Word and element location rows
++++++++++
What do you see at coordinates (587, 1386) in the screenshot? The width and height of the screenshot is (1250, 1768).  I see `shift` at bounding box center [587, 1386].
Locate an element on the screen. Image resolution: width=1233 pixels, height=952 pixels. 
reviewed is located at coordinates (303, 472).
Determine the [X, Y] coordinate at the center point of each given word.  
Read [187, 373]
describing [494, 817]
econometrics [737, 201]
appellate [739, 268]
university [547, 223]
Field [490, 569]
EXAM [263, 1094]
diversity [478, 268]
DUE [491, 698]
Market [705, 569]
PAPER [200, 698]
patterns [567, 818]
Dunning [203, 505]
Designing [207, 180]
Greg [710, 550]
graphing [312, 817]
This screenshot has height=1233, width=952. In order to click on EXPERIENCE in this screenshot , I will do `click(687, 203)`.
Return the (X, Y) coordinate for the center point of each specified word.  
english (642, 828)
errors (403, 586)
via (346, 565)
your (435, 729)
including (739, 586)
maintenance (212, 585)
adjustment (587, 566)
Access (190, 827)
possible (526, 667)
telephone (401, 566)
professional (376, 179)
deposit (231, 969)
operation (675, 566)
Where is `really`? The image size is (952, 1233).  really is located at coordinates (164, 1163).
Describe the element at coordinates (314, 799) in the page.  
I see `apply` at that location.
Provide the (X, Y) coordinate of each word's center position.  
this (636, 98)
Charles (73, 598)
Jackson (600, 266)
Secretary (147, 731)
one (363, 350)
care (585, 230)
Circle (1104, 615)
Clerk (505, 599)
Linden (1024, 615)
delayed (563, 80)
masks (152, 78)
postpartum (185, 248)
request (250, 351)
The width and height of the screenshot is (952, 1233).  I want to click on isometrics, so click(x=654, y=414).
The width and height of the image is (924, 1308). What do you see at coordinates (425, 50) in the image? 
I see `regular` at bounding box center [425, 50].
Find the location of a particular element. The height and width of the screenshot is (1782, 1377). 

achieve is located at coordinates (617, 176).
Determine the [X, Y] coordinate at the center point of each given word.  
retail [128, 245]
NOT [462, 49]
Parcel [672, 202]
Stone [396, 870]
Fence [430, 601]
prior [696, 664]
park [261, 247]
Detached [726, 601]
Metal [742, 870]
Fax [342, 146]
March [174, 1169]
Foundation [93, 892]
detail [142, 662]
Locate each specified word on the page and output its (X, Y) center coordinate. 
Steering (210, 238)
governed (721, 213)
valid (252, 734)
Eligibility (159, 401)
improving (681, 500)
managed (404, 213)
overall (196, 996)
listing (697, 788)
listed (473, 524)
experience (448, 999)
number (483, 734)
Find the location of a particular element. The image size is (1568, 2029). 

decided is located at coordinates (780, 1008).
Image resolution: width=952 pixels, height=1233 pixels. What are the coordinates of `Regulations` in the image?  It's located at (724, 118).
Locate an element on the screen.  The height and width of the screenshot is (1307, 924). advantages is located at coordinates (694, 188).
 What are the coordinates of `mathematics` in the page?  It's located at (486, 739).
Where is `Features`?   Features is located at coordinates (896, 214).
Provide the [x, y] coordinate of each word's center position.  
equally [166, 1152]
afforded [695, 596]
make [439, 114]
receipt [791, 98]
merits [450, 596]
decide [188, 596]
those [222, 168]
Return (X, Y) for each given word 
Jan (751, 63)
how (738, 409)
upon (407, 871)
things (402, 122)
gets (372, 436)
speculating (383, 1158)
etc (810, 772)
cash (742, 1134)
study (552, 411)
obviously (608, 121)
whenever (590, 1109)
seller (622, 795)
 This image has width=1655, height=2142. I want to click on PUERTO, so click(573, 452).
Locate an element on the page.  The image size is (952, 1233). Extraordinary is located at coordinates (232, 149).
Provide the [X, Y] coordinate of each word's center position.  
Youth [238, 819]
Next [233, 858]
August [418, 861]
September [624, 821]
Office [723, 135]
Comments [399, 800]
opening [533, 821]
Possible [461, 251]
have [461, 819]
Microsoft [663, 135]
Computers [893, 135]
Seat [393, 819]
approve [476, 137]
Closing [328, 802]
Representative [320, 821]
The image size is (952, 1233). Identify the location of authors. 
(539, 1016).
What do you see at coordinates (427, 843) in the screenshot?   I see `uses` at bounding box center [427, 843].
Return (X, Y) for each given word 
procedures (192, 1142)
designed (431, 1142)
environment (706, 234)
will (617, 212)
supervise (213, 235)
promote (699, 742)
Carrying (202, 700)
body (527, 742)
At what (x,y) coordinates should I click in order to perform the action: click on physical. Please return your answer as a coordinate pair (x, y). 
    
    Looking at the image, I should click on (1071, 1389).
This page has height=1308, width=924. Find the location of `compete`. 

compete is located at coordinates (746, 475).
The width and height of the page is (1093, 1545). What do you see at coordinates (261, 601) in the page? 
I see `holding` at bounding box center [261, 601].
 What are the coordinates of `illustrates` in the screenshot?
++++++++++
#### SET TASK:
Please rewrite the stretch of rows that opens at the start and closes with the line containing "reviewed is located" as a two-column CSV with the headers text and answer. Give one line per row, quote each field, and turn line breaks into spaces.

#### COMPLETE OUTPUT:
text,answer
"What do you see at coordinates (587, 1386) in the screenshot? The width and height of the screenshot is (1250, 1768).","I see `shift` at bounding box center [587, 1386]."
"Locate an element on the screen. Image resolution: width=1233 pixels, height=952 pixels.","reviewed is located at coordinates (303, 472)."